**Source data:**
┄┄┄┄┄┄┄┄┄┄
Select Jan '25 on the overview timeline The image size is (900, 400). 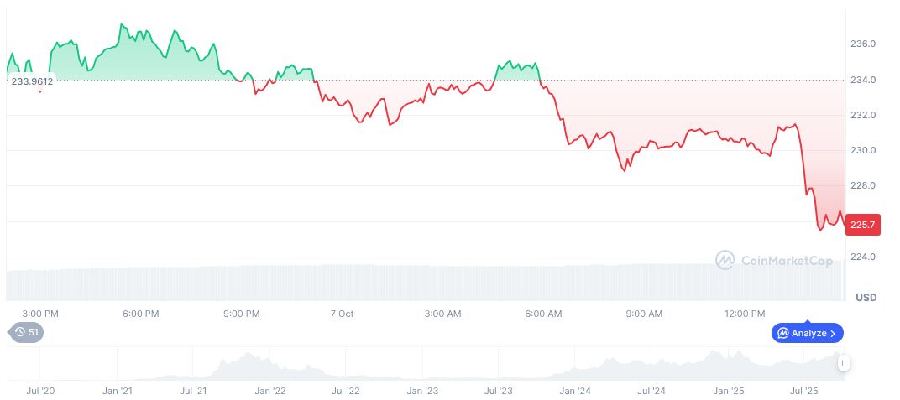pyautogui.click(x=728, y=391)
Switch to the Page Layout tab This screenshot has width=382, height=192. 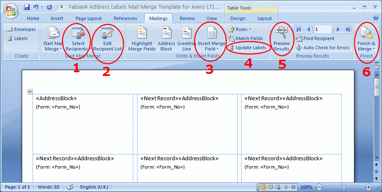89,18
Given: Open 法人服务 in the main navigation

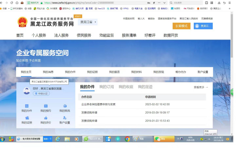Looking at the screenshot, I should (61, 35).
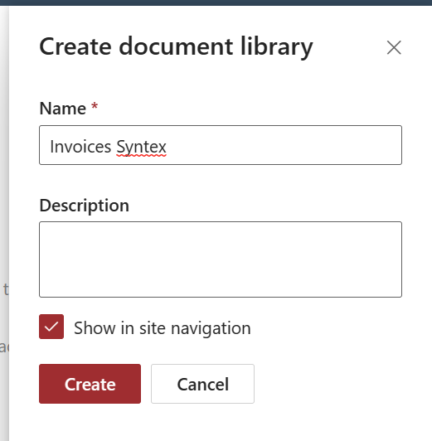432x441 pixels.
Task: Click the red required asterisk beside Name
Action: (95, 107)
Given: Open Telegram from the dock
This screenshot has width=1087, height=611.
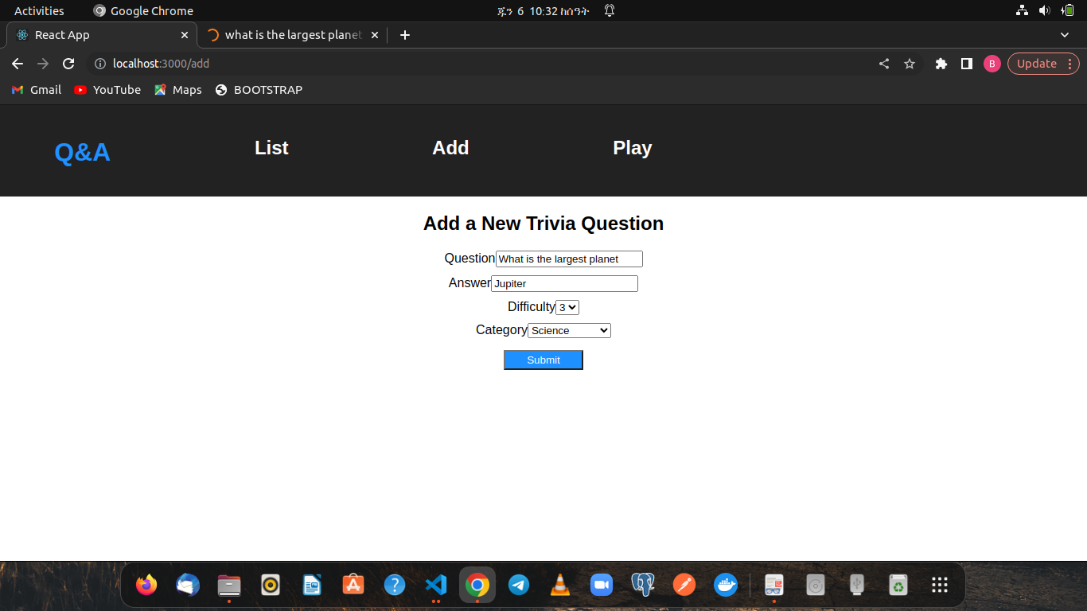Looking at the screenshot, I should (519, 585).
┄┄┄┄┄┄┄┄┄┄
**Work task:** Write out, with no pictures, only the lines from the line containing "Given: Open Telegram from the dock" through the last line of the listing above, exactly and with both ends included.

**Exercise answer:**
Given: Open Telegram from the dock
This screenshot has width=1087, height=611.
Looking at the screenshot, I should (519, 585).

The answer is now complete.